A gust of wind and bits of falling material are all the unnamed main character remembers. Badly injured in some kind of accident, he is able to relearn most physical activity, while memory remains something of a problem. Scenes from an apartment building recurring in his mind, the man has trouble knowing if they are memories of a reality he experienced before the accident or just his imagination, and thus starts to convince himself the world is a stage. A silver lining to his accident, a settlement of 8.5 million pounds is agreed upon, on the condition the man speak to no one, formally or informally, about the incident. A stock portfolio initially seeming the best option, a chance encounter with a bathroom wall crack, however, serves to change his mind about the money. Deciding the only way to get over the recurring scenes—to concretize what floats through his brain—the man puts his 8.5 million to direct use. He calls a real estate developer with the request they find the building from his visions and recreate the scenes right down to the last detail—a woman cooking liver, a man making mistakes playing the piano, an elderly lady bringing her rubbish to the concierge, black cats on red roofs, and all. Trouble is, can he find a real estate developer who doesn’t think he is mad? Oh, he finds them, and much more.

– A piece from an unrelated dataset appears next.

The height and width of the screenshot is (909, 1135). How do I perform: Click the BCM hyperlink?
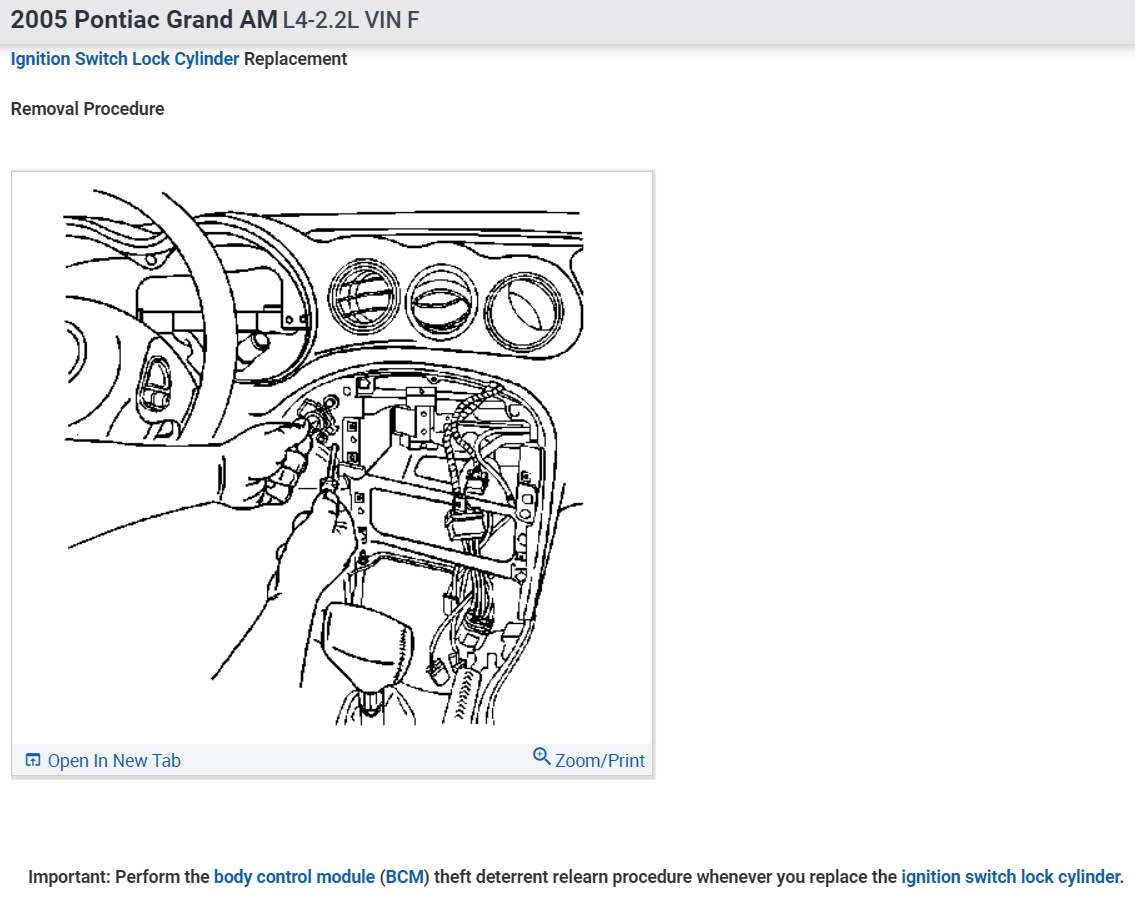(407, 876)
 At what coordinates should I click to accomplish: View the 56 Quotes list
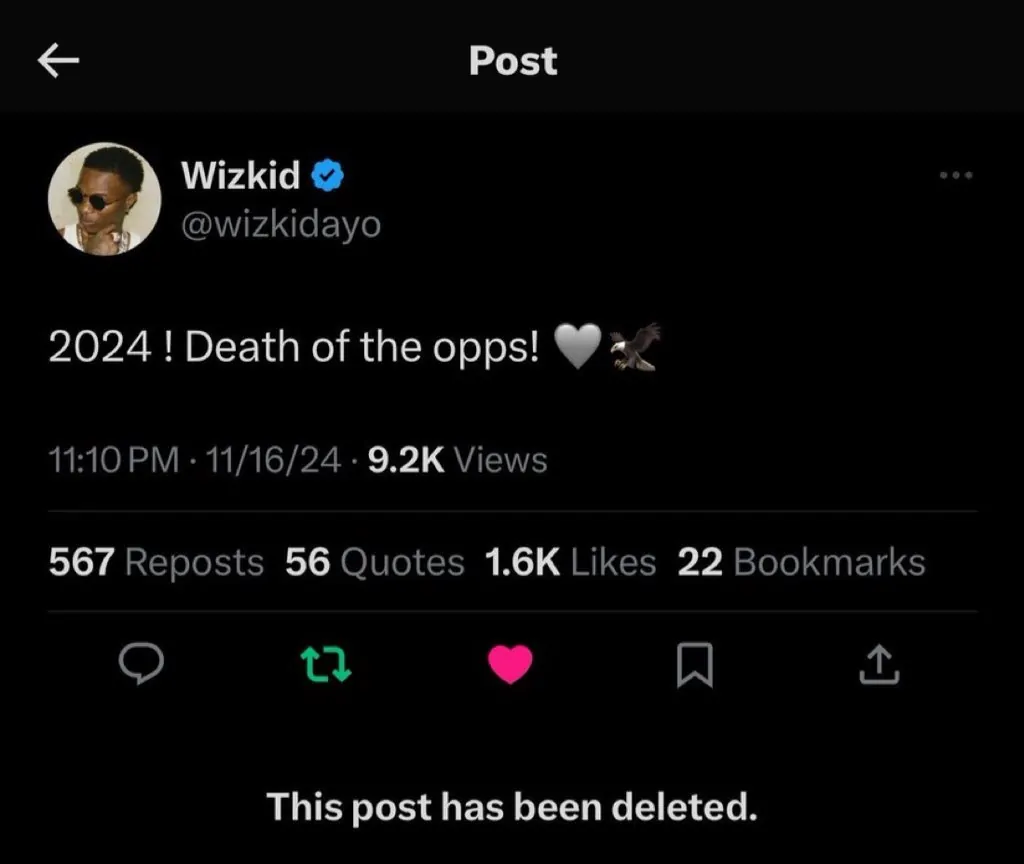(x=374, y=563)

Though Remainder gently accelerates toward the absurd, it remains a novel grounded in human reality; McCarthy ensures the reader understands the mental stance of the main character relative to normalcy. At first slightly quirky and later quite mad, the points between the two mind-states transition like footsteps on a city sidewalk—normal and unobtrusive. But the man does arrive in crazy-land, certainly. Not clown crazy, it’s a subtly terrifying kind of crazy that on one hand represents something humans are fully capable of, and on the other, serves to illustrate the more abstract relationship between life and art. Thus, where Ballard focused his energy in Crash on a specific life/art cycle, that of people imitating celebrity car crashes, Remainder offers a more generic cross-section, in turn making the transition more transparent. Moreover, where Ballard’s novel feels more like commentary (particularly when set aside his blurry milieu of life and art in The Atrocity Exhibition), McCarthy’s novel feels more like observation—something that renders his conclusion transcendent, pitch perfect.
In the end, Remainder is a fascinating chicken-and-egg exercise examining the relationship of life to art and vice versa. Written in a cold minimalism that strips the exercise down into its bare physical components, the approach serves to make the main character’s decisions and actions all the more penetrating while allowing the concept to be applied to a wider meta. 21st century life saturated with created realities, the simplicity of the presentation does not belie the novel’s sheer relevancy, however, particularly as more and more people shorten the distance to reality. Spiderman, curiously enough, is real in some normal peoples’ minds.